Is Chatroulette's Founder About To Be The Toast Of Balthazar?

by BILLY GRAY · March 8, 2010

    Andrey Ternovskiy, the 17-year old Russki responsible for the web's latest Ashton Kutcher-approved House of Horrors, Chatroulette, has reportedly applied for a U.S. visa. And SoHo could be his first stop, since Silicon Alley is on the comeback trail.

    Remember Silicon Alley? It made waves back in the heady Monica Lewinsky days of the late '90s, the name a play on the Bay Area's techie haven Silicon Valley. New York's facsimile stretched down Lower Broadway from the Flatiron District through SoHo. The dot.com crash of 2001 hobbled the area, which lost ground to not only San Francisco, but also, shudder, Boston.

    But Web 2.0's focus on social networks and endlessly fragmented media have made NYC a magnet for start-ups once again. Fred Wilson, co-founder of Union Square Ventures, which invests in local services like FourSquare and Tumblr explained to the Times:

    "[Ten years ago] 80 percent of software was being built for enterprise. Now, it’s being written for consumers and is more media-centric than ever. And, historically, those have been New York’s strongest sectors.”

    Well, good to know New York has at least one industry momentarily safe from implosion.

    Ternovskiy would make quite a splash if he sat down for a Balthazar breakfast or Lure lunch. Maybe even Denton would deem him worthy enough to dine with? And he'd have Pravda just a webcam's throw away should homesickness for Mother Russia take over.
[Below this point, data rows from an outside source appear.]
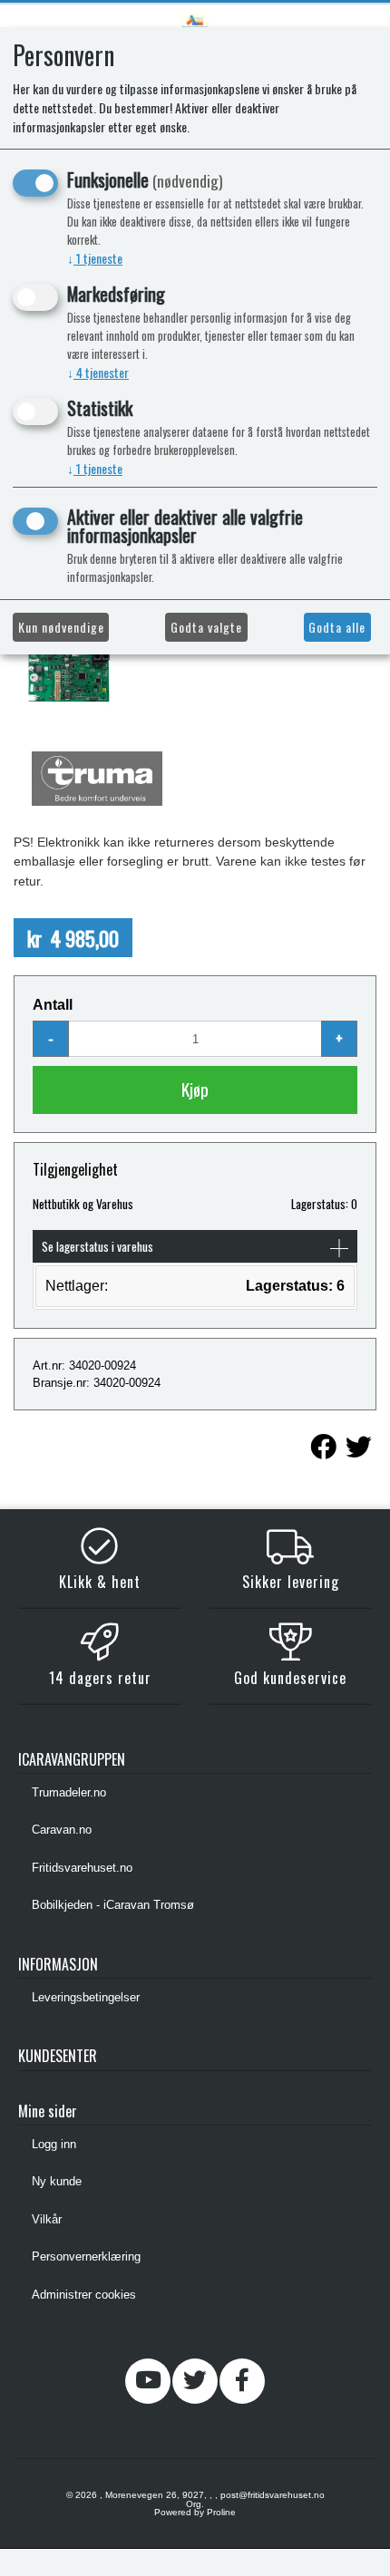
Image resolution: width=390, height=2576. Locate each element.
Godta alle (337, 626)
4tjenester (98, 372)
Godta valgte (206, 626)
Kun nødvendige (61, 626)
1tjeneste (94, 257)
    Hell, a cameo on the rumored Brighton Beach reality show (think Jersey Shore meets Eastern Promises) would bring Chatroulette even more exposure, but hopefully not of the site's masturbating old man variety. Chatroulette might have made all of us internet reality stars, but we doubt reality TV semi-celebrities would hold that against it.

    Get this kid on some "tech" round tables please!